However, before we could become too smug and too confident in our wonderful parenting abilities, along came Alex! We had planned to follow the same pattern with Alex but Master Alex had other ideas. He would NOT settle in the carry-cot. He could be fed and cuddled to sleep, but the minute he was placed inside, he would wake up and cry. Chris was still very wary about having a tiny baby in our bed so I began to take Alex into bed with me in the spare room. I would lie him on top of the duvet with his own blankets so I found I wasn’t worrying about smothering him and I discovered that mothers, perhaps particularly breastfeeding mothers, have an instinctive knowledge of where their child is in the bed and I was never concerned that I would roll on him. Alex was a good feeder and never needed a bottle so I soon discovered the big advantage of co-sleeping a breastfeeding baby when I could just latch him on and hardly even notice I’d woken up.
In the short term, co-sleeping worked well as everyone got enough sleep but as the weeks turned into months and Alex showed no inclination to sleep in his own bed, we began to wonder if we’d done the right thing. Our ultimate aim was to have both boys in one room but Alex was still waking in the night at a year old and we were worried he would wake Richard too.
Finally, when Alex was around 15 months old, my patience snapped. I had had enough of never managing a whole night in my own bed and I felt our relationship as a couple was suffering so I decided to put my foot down. Alex’s cot was moved into Richard’s room. We decided that when he cried in the night, he would be taken out and cuddled but put back again. If we had to do this a hundred times a night, we would persevere until he learned to sleep in his own bed. To our astonishment, Alex slept through pretty much straightaway. He seemed content with Richard’s presence and no longer cried for Mummy. We had the odd night where he was restless but on the whole he has become an excellent sleeper.
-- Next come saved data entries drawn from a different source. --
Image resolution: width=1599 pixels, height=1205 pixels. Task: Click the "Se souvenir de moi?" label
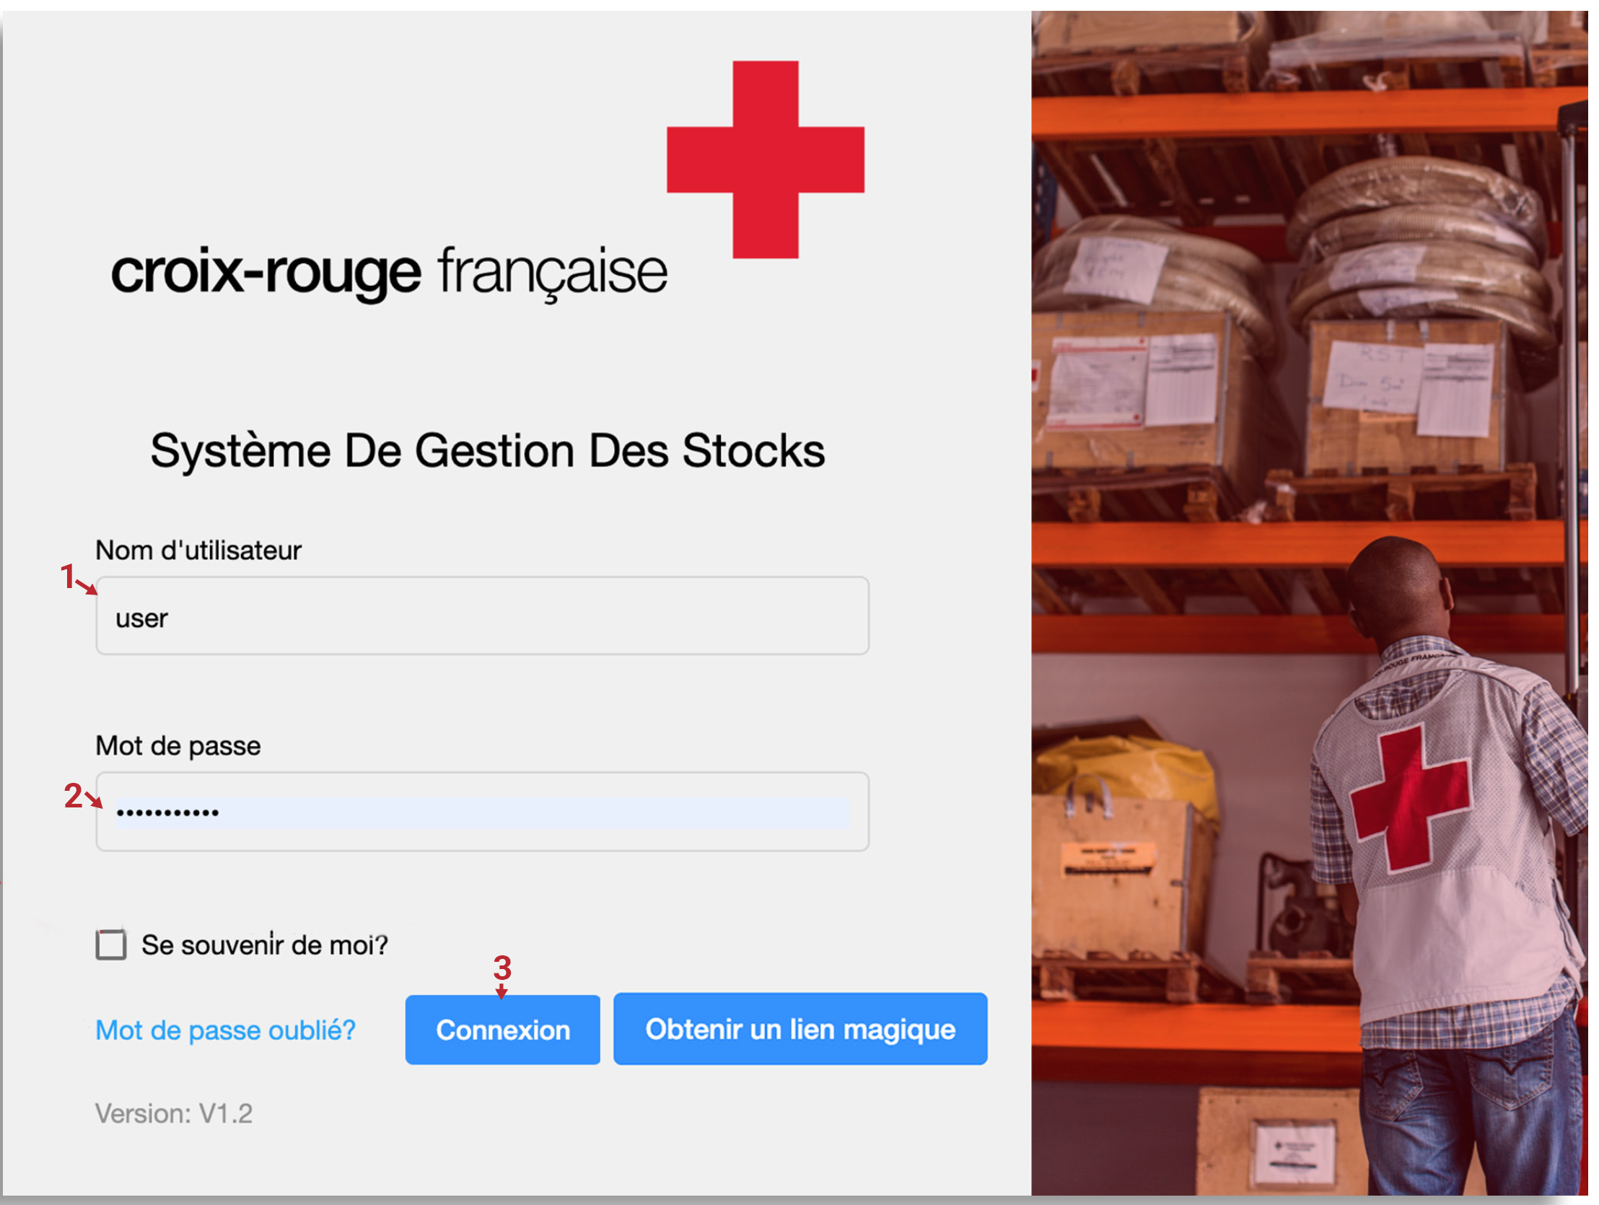(265, 945)
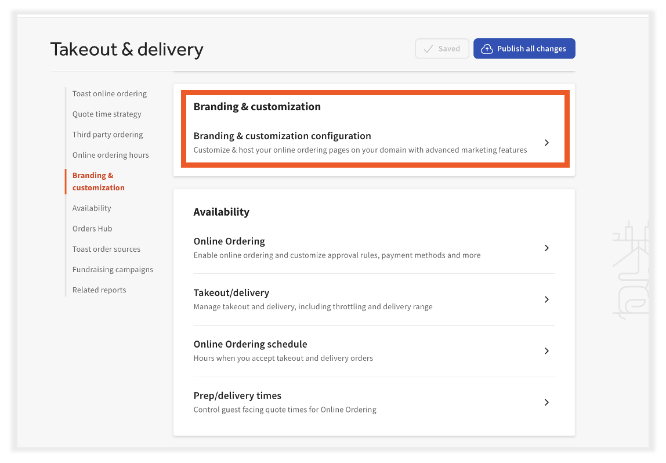
Task: Open Third party ordering section
Action: pos(107,134)
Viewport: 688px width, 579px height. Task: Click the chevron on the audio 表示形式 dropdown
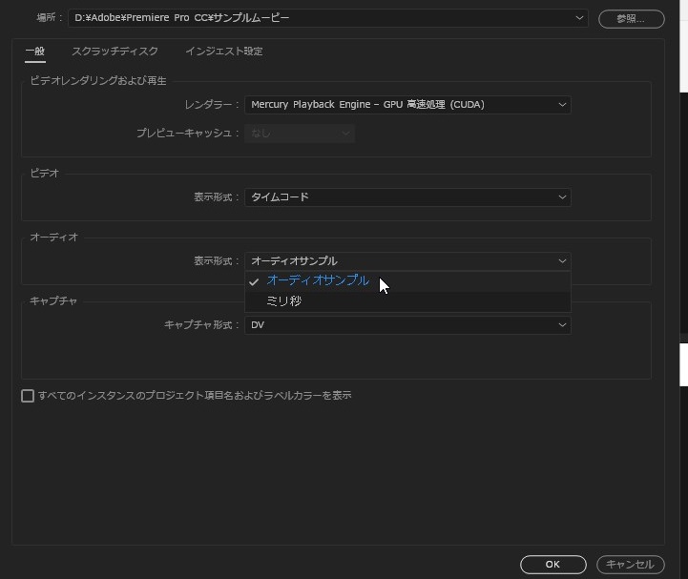(x=562, y=261)
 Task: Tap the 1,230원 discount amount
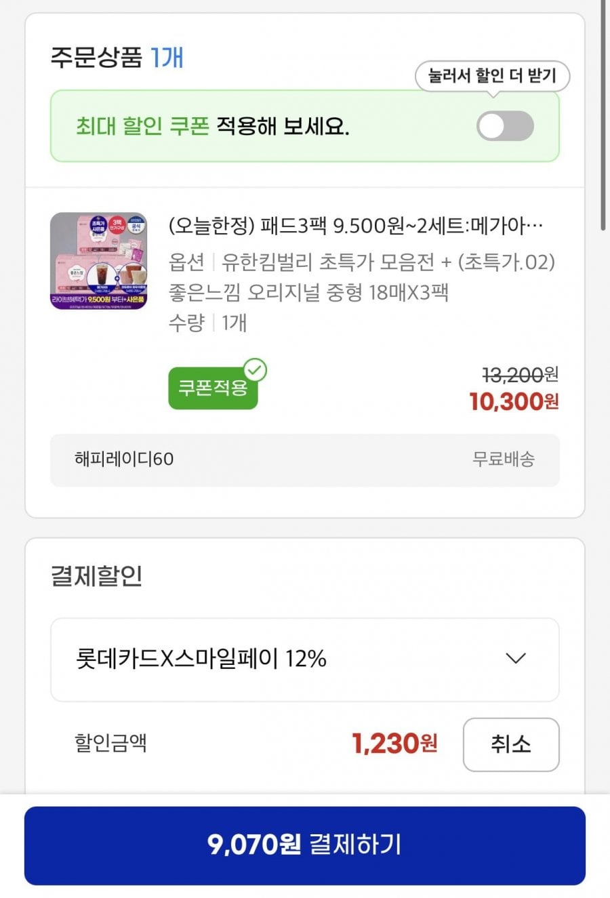click(x=394, y=744)
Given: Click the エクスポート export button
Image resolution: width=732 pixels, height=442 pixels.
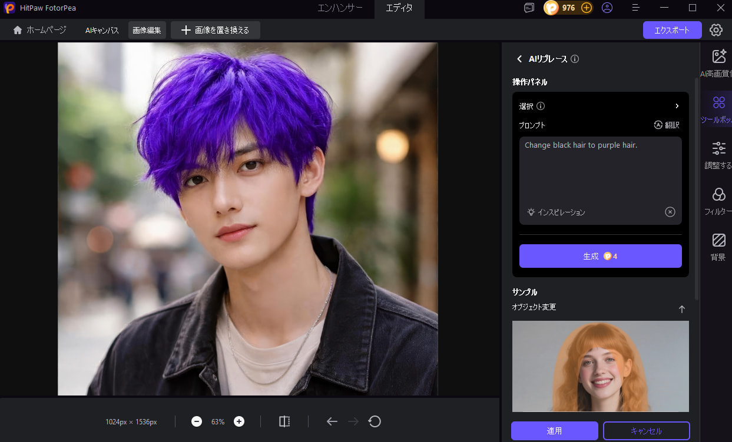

We now have a lovely bedtime routine – bathtime, milk and stories in bed, then lights out. Richard always falls asleep easily. Alex sometimes grumbles a little but we leave him and he falls asleep within ten minutes or so. Unless they’re poorly, they sleep all night and, even if one boy wakes up, it doesn’t seem to disturb the other. Of course, we still have the odd night with illness or teething when we have to get up to them and I will take them into bed with us on those occasions but they are few and far between. Our only regret is that we didn’t put our foot down earlier with Alex as we’d have saved ourselves a lot of restless nights.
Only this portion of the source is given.